# Next time you see a Veteran...



## chiffonade (Nov 29, 2001)

Thank him.
Thank her.
Shake a Vet's hand. You owe them a lot.

In America, we can live safely because our vets worked to keep us free; some making the ultimate sacrifice. Our kids can wear whatever they want, dye their hair purple and pursue whatever career jazzes them. We can practice whatever religion we want - without government intervention. We fought for those freedoms and we should cherish them. 

In some nations, a woman can't get a divorce without permission; women who have extramarital affairs are stoned in the town square. Women can't show their faces or have an opinion or be educated. Women's bodies are being mutilated in the interest of keeping them "faithful." Barbarism is alive and well and the accepted norm in some countries. Americans don't know how lucky we are.

Give the flag the respect it deserves. Revere it.

In this time where people who hate freedom blow up buildings using live people as missiles, our vets are working to contain the insanity before it gets too far. This may not be the perfect country but it comes damned close. And you have vets to thank.


----------



## the saucy cajun (Apr 1, 2002)

Well said Chiffonade! I've lived out of the country where it was illegal to wear a miniskirt!
The Saucy Cajun


----------



## jill reichow (Mar 12, 2001)

Thank you from the wife of a 20 year career AF officer.


----------



## jock (Dec 4, 2001)

I agree wholeheartedly. I travel quite a lot and have in the past spent some time in the merchant marine. So, I've seen many places that don't enjoy the freedoms we take for granted. 
That's not to say the good old US of A is the only place to enjoy such freedoms. My own country of birth (Britain) has pretty much the same free culture as we do here. And apart from that little tiff we had back in 1776, wherever Americans have been fighting on foreign soil to protect our freedom, there has been a British (and probably Canadian and Austrailian) soldier alongside him.

Jock


----------



## mezzaluna (Aug 29, 2000)

My father-in-law was an army doctor who came ashore at Normandy on D-day plus a few days. He was also at the Battle of the Bulge. I can't imagine (even after seeing "Saving Private Ryan") what he went through. My uncle was a tail-gunner based in Britain; somehow he made it home unscathed, but not untouched. My brother served during Vietnam, based stateside. Each did his part. 
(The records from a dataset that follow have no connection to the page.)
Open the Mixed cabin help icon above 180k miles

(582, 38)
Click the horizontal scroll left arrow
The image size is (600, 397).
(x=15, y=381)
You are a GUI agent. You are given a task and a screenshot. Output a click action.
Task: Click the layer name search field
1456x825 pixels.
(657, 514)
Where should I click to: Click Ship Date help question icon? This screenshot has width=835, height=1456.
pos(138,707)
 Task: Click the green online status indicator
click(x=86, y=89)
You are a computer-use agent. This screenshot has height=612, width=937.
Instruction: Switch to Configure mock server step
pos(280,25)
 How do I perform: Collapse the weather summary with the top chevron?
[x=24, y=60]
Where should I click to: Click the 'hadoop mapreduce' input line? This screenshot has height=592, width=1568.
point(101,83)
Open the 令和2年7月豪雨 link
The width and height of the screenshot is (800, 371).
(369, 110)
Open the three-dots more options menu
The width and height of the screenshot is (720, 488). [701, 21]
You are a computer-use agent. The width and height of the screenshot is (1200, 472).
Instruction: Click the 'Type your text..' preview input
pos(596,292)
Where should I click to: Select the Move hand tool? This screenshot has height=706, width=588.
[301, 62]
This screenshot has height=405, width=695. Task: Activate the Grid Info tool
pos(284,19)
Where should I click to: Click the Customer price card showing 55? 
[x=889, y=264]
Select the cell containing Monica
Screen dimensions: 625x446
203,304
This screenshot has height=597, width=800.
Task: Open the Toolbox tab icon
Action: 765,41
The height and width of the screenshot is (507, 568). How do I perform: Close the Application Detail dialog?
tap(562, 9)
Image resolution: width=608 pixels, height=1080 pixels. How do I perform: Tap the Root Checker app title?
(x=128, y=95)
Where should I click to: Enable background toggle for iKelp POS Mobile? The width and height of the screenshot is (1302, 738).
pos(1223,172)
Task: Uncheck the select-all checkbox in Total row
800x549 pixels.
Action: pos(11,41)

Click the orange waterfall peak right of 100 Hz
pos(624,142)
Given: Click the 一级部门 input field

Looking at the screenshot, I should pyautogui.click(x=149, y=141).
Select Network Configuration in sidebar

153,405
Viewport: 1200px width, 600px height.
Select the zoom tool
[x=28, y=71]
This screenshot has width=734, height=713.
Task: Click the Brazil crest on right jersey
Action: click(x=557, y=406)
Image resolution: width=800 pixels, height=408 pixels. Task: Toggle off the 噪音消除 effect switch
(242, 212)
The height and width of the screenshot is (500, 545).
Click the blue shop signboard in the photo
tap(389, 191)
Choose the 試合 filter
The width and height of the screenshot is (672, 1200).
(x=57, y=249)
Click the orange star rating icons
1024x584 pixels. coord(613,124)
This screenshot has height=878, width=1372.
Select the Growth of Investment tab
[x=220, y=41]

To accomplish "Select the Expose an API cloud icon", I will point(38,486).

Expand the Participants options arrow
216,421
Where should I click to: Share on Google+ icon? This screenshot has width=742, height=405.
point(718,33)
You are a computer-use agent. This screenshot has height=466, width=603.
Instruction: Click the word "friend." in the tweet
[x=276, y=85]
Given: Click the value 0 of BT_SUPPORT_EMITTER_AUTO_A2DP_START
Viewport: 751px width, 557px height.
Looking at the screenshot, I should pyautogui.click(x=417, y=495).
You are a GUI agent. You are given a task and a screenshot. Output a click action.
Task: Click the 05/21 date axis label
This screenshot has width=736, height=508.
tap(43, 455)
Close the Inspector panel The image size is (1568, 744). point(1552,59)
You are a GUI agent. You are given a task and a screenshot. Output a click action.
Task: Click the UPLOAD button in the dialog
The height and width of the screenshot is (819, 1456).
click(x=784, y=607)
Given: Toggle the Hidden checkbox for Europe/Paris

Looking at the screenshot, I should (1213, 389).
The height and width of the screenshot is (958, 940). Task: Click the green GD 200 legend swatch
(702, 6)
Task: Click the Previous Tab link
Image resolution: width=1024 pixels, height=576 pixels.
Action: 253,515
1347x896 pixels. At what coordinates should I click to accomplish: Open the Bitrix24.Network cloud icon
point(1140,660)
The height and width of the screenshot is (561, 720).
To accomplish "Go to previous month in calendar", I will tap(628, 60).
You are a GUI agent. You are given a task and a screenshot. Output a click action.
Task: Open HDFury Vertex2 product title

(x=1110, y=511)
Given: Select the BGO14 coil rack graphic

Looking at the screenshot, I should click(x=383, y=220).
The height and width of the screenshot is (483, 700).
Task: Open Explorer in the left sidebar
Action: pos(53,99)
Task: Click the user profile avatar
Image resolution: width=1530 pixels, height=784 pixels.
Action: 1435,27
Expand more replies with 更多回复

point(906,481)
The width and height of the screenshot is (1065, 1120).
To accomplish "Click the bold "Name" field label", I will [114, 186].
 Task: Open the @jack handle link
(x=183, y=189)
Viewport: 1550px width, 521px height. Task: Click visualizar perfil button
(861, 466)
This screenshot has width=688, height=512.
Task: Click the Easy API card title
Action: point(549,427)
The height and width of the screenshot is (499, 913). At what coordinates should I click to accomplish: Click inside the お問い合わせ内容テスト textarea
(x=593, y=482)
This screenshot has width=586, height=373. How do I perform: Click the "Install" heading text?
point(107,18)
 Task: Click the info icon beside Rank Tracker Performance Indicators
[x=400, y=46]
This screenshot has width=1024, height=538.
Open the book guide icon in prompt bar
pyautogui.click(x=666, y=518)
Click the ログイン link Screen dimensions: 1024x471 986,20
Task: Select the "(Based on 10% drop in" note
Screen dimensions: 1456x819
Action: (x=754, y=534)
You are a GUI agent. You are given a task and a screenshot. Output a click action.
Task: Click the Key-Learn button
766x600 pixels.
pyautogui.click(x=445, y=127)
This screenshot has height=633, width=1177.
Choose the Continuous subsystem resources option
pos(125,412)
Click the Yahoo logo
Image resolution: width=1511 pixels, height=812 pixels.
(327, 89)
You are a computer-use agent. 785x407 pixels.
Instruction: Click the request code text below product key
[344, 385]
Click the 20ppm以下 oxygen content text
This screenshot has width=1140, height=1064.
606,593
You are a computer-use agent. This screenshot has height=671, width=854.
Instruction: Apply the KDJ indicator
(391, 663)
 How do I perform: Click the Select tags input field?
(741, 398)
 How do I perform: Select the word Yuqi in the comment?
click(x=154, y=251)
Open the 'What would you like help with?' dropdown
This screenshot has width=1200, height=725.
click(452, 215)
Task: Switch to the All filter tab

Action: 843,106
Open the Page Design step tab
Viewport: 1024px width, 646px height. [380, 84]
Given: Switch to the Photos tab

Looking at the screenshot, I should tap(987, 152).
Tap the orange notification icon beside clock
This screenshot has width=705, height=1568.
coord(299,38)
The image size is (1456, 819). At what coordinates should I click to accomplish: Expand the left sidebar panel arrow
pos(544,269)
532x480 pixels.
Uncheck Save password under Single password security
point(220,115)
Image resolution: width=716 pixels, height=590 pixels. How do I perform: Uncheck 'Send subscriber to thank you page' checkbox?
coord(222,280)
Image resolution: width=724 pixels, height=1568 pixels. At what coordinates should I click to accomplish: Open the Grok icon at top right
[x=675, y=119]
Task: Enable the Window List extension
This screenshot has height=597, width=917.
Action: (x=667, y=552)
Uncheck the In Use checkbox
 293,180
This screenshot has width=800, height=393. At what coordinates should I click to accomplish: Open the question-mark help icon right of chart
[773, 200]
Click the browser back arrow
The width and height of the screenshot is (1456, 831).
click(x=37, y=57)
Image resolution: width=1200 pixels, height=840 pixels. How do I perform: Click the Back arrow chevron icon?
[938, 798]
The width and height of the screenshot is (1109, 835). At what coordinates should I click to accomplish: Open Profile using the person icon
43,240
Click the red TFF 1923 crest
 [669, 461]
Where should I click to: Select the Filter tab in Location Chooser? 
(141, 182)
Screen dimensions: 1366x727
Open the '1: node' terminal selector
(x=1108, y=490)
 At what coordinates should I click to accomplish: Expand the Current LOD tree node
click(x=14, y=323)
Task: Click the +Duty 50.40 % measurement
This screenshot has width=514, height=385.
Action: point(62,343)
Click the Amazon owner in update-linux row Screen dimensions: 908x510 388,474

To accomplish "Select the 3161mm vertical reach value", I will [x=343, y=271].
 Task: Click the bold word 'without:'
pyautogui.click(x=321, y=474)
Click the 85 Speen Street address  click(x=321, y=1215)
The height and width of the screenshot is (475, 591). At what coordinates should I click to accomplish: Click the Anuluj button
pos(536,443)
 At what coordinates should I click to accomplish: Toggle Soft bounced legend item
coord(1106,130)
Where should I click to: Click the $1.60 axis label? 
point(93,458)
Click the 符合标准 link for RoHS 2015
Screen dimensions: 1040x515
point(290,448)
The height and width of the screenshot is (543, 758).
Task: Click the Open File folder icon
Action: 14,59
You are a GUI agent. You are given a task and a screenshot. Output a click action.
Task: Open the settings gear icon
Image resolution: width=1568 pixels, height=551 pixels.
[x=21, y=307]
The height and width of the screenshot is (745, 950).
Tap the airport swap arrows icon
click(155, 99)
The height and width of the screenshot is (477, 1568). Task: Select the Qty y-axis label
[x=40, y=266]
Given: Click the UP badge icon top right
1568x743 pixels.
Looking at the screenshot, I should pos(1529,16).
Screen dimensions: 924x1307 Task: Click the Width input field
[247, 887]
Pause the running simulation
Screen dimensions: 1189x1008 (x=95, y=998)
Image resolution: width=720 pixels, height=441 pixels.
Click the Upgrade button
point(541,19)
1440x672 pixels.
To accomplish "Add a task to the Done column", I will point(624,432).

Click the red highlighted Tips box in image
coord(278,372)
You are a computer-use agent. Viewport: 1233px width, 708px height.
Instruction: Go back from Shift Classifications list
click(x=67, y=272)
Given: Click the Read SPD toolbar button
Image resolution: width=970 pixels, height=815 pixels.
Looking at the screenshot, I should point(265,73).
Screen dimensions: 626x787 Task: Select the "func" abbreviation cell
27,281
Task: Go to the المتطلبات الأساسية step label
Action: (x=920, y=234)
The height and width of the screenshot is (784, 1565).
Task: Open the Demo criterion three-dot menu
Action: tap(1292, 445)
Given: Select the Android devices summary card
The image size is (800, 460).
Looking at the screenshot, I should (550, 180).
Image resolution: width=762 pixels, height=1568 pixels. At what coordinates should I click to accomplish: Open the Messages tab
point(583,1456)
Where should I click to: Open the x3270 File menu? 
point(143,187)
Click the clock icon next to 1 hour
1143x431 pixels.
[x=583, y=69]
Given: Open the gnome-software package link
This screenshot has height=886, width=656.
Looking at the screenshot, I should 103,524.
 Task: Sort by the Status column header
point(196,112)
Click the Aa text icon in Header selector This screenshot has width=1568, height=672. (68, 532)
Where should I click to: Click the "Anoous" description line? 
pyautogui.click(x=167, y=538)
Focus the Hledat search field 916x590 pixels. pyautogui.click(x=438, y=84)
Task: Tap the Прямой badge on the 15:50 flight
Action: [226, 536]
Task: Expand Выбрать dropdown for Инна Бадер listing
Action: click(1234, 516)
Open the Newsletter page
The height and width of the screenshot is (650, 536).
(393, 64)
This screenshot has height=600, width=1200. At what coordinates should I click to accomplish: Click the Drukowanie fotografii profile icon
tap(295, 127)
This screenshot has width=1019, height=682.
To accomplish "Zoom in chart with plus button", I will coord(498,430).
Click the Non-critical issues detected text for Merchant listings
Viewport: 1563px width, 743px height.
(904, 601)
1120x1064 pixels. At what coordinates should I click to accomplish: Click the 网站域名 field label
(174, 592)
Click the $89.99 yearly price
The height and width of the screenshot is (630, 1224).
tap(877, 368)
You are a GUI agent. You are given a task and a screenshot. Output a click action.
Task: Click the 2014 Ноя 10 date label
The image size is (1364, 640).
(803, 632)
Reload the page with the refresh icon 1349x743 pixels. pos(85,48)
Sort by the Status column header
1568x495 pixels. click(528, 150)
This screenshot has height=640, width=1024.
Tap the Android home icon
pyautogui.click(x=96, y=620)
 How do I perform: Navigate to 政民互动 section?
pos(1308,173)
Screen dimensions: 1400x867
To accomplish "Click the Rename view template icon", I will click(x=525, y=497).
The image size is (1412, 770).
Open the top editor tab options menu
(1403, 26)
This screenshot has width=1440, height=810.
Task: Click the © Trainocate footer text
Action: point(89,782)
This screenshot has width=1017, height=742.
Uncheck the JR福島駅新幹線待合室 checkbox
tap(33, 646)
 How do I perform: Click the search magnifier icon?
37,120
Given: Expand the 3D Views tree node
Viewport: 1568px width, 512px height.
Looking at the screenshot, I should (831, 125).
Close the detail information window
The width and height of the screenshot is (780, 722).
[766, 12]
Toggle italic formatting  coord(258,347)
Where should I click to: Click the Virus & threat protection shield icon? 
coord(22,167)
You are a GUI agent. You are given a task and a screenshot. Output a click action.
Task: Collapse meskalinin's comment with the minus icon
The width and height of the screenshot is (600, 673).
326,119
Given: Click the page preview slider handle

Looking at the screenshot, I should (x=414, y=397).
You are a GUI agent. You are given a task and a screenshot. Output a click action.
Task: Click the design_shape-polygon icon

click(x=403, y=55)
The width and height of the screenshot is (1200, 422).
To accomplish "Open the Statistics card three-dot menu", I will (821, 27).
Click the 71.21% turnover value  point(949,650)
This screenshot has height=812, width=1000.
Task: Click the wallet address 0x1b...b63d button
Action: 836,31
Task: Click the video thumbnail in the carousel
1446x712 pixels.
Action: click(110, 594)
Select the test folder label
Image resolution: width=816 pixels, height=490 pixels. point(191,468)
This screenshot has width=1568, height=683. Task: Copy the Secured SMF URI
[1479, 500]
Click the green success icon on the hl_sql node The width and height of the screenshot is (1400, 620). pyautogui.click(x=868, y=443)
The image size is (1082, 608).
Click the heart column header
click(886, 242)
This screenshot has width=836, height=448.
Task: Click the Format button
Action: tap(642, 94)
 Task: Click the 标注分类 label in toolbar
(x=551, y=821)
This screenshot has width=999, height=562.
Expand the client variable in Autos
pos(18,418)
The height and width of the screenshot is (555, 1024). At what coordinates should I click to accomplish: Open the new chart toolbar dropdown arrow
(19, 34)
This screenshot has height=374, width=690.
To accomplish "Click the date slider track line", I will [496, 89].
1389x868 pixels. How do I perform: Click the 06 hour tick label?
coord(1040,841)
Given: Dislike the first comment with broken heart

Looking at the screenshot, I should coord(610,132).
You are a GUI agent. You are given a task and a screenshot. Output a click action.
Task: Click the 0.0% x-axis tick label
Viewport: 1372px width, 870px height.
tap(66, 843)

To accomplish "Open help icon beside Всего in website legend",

To all veterans, THANK YOU from a grateful American!


----------



## peachcreek (Sep 21, 2001)

I was in the grocery store one morning picking up a few things and went to the check-out register. In front of me was an elderly couple, the husband doting on his wife of obviously many years. He seemed kind and gentle. He was talking to the checker about seeing his grand kids,or maybe it was great grand kids. As he was paying I noticed his well worn baseball cap and was so moved that I was compelled to say something to a complete stranger. "Wow, I said. That has to be THE most expensive hat I have ever seen. " The old man thanked me and shook my hand. I felt good just knowing that I had acknowleged his great contribution to us all. What was so special about that hat? On the front it gave his unit number and the words -Iwo Jima, 1945.


----------



## chefboy2160 (Oct 13, 2001)

Well said all of you , without our brave military men & women this world would be a much different place . It is very easy for us here in America to take our way of life for granted but I think 9 / 11 woke us up to how special our freedom is and how fortunate we are to have a strong military to defend us from those who would try to take our freedom away from us . Thanks to all our soldiers and veterans who preserve our way of life . Doug


----------



## pastachef (Nov 19, 1999)

I am delighted to have come here to find this thread. My computer expired, so I haven't been online much lately. Our veterans are one of the riches of our country, and it seems that I have been thinking a lot about them lately. God bless our veterans. We owe them everything.


----------



## pastachef (Nov 19, 1999)

Hello friends. While we are on the subject of vets, I am requesting that everyone remember one of our shy members - Wolfgang4711 in prayer today and in the days to come. He is now in surgery for an aneurism of the iliac artery that has grown to involve the aorta. Ron is a bleeder, which makes this surgery even more serious. He will be hospitalized for two weeks, several days of which will be spent in a coma and on a breathing machine. He will then be moved to an extended care facility for three weeks. He is a kind and wonderful man who my entire family has come to love. When he is well again, I am hoping to get him to communicate in cheftalk. He is a wonderful cook, and very determined not to let his physical problems rule his life. May his light shine with us for many years to come.


----------



## chiffonade (Nov 29, 2001)

I'm flinging every bit of good vibe I can in Wolfgang's direction. Hope he pulls through the surgery and has a swift recovery surrounded by people who care.


----------